Der heutige Tag war zweigeteilt. Zum einen war natürlich ein Strandbesuch bei diesem Wetter ein Muss, und dann hatte ich für heute einen Termin bei Simone bereits im April gebucht. Der Besuch war für 16.00 Uhr geplant, und so ging es erst einmal an den Strand. Dagi benötigte noch Zigaretten, die in Sant Antonio zu bekommen ja kein Problem sind, und ich dachte: Fahren wir doch an den Strand von Pistis, also an das andere Ende des Strandes, und schauen, ob man da noch kostenlos parken kann. Fazit: Ich habe 6,00 Euro gespart und Fratello bekam, nachdem die Sonne ja bekanntlich wandert, dann auch Schatten, was im Endeffekt für uns Menschen gut war bzw. ist. Auch in Pistis ist man schon weit mit dem Aufbau der Strandanlage. Hier möchte man 179 Schirme aufstellen, die Pfähle sind im Boden und nummeriert. Typisch deutsch, sodass man weiss wo welcher steht, inkl. der Nummerierung. Die Bar hatte schon offen. Da sind sie weiter.
Die heutigen Strandgäste benötigten keine Liege mit Schirm. Am Wasser hatten wir alle ausreichend Platz und ehrlich, ich würde wohl so etwas auch nicht anmieten wollen.

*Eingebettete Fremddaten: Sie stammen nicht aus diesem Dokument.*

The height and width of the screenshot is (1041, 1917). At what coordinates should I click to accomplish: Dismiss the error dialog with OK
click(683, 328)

Der heutige Strandtag kam mir wie im Hochsommer als Kind auf der Insel Rügen vor. Die Sonne brannte und das Wasser hatte bereits eine Schwimmtemperatur. Also nicht nur mal kurz sich erfrischen, nein, Schwimmen, sich länger darin aufhalten, ist absolut möglich. Und wenn man sich von der Sonne, liegend auf der Decke, sich bescheinen lässt, dann meldet sich plötzlich unmissverständlich die Haut durch eine Art Piksens. Man kommt nicht umhin. Reflexartig bewegt sich eine Hand zu der Stelle und versucht, den Störenfried zu beseitigen. Kleine, winzige schwarze Käfer, also wirklich nicht größer als 2 Millimeter, die im Sande wohl nach Futter suchten, suchten dann auch auf meiner Haut. Oder hatten sich verirrt. Die konnten auch fliegen, habe ich gesehen. Es zeigt sich aber dabei, wofür wir unsere Haut haben, und im Stillen dachte ich an die Menschen, die bei einer Verletzung der Haut (Wunde) rufen: Da muss Luft ran! Ist der Schutz kaputt, wird man zum Ernährer von solchem Getier. Denn die Haut kann nicht mehr den Eindringling melden.

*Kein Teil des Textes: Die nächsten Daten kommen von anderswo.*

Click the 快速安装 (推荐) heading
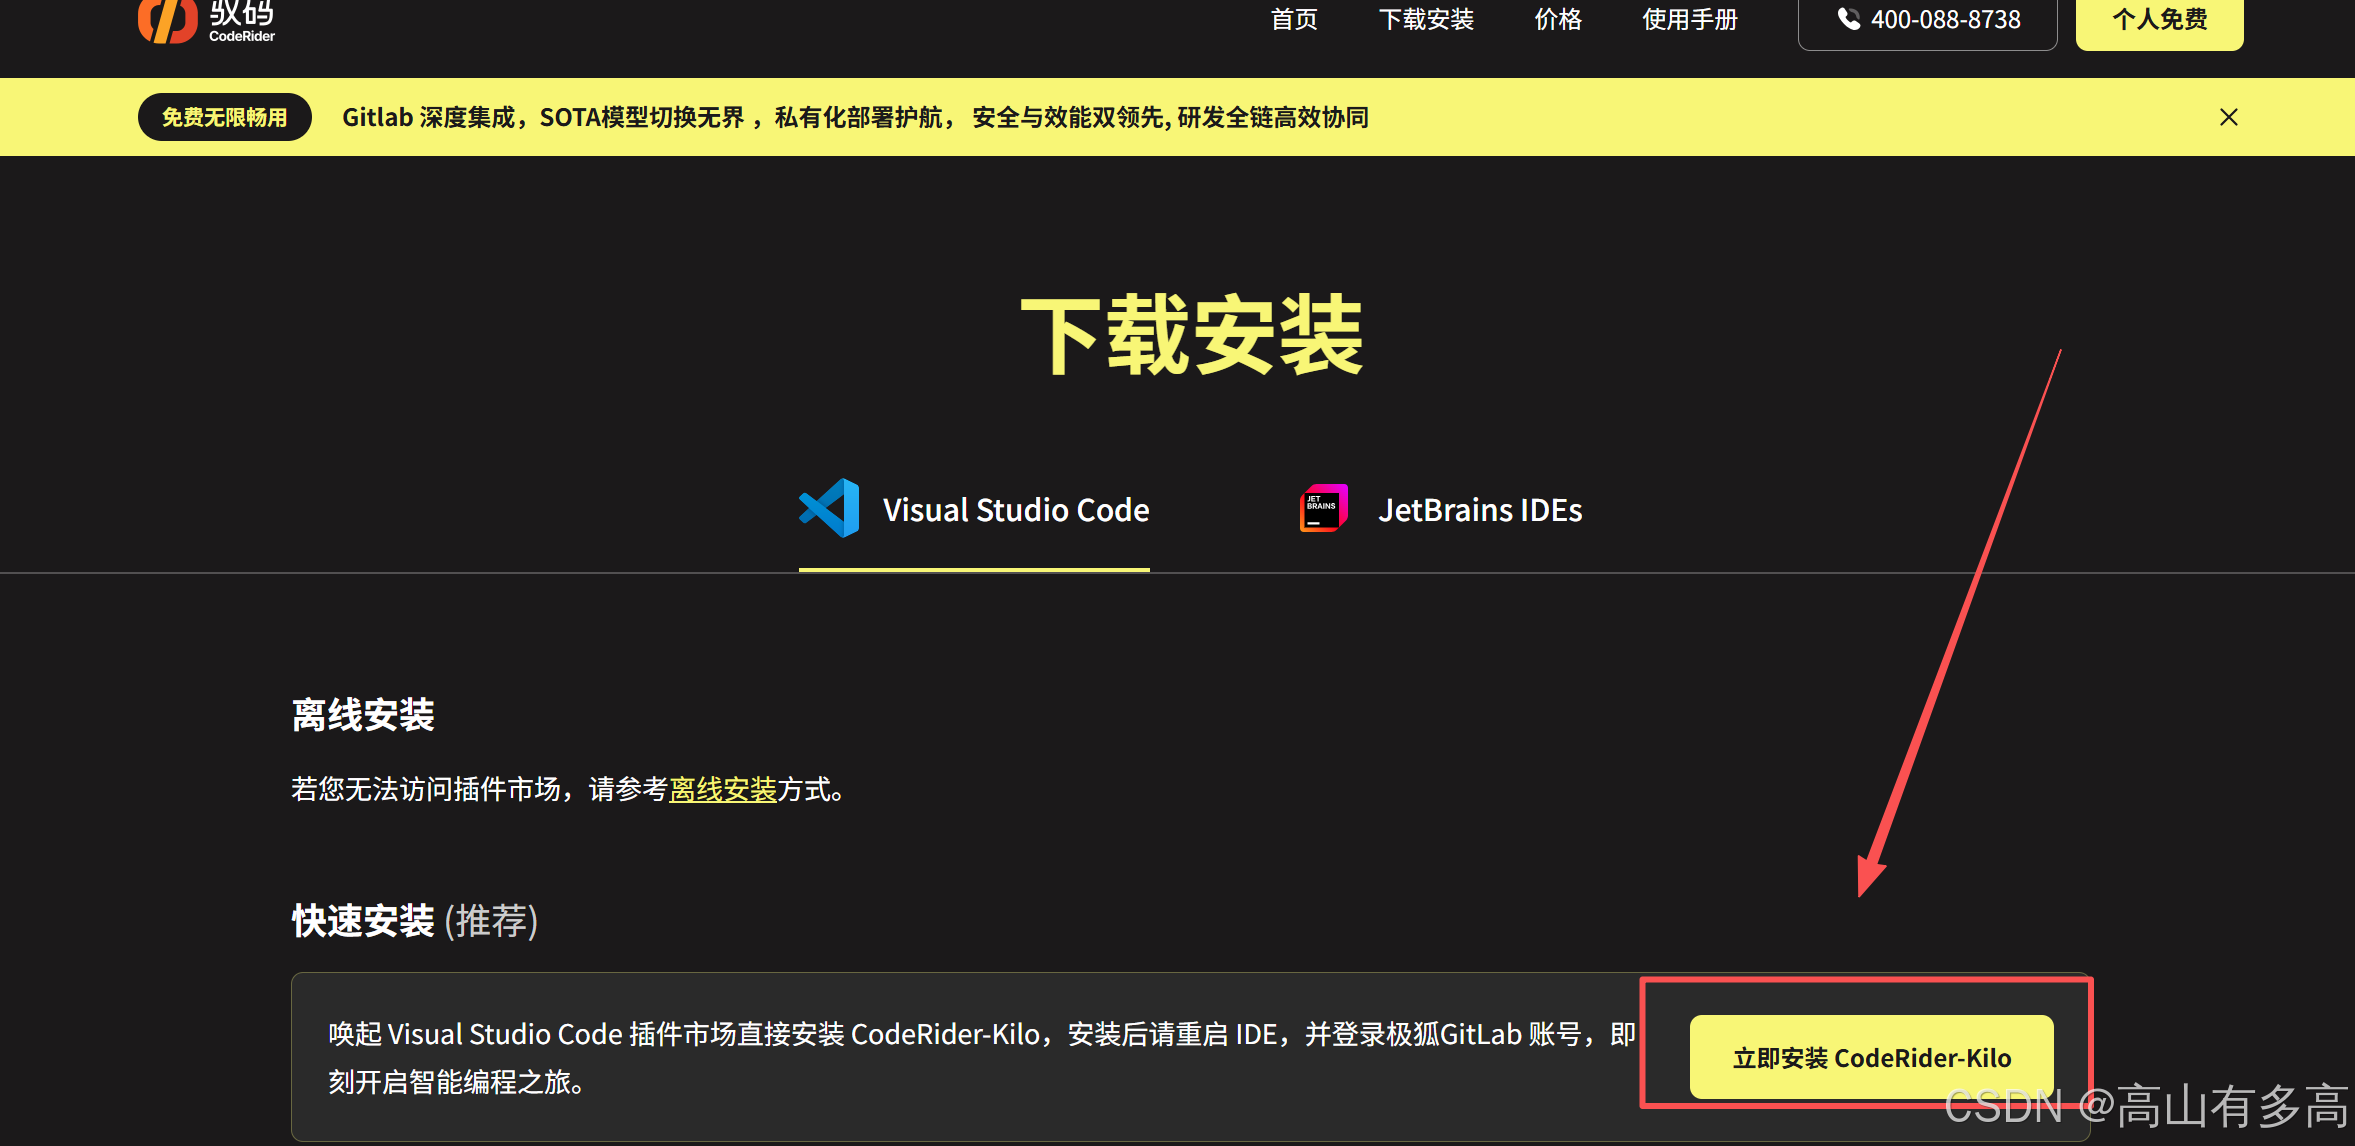This screenshot has width=2355, height=1146. (x=414, y=920)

Pünktlich um 16.00 Uhr war ich bei Simone und es gab keine Wartezeit. Sie waren zu zweit, und als er nun mit dem Schneiden bei mir fertig war, kam die nächste Kundin. Mit Mann, Kind und Schwester/Freundin. So konnte er sich auf die Kundin konzentrieren, während Sie mir die Haare ein zweites Mal wusch. Ich sah es ihm an. Er wusste, das wird jetzt nicht fröhlich. Ihr Wunsch war, sich die Haare blond zu färben, und er wusste, das tut den Haaren überhaupt nicht gut. Ihr freudestrahlendes Gesicht in ein trauriges und dann wieder frohes Gesicht zu sehen, durch die Kunst von Simone, ja, der kann Haare und den Menschen verstehen. Ich habe für Oktober natürlich schon einen Termin.
Heute ist Freitag und ohnehin Fischtag. Also haben wir heute als ersten Gang Linguine mit Bottarga, Venusmuscheln und Kirschtomaten, und dann Lachs auf Honig/Balsamico mit Salat als Beilage gegessen. Der Lachs, ein Gedicht, und wer auf Sardinien und dann hier im Westen nicht wenigstens einmal Bottarga zu sich nimmt……der soll zu Hause bleiben! Dazu gab es ein Glas Vermentino und zum Schluss einen wirklich guten Limoncello. Auch da gibt es Unterschiede.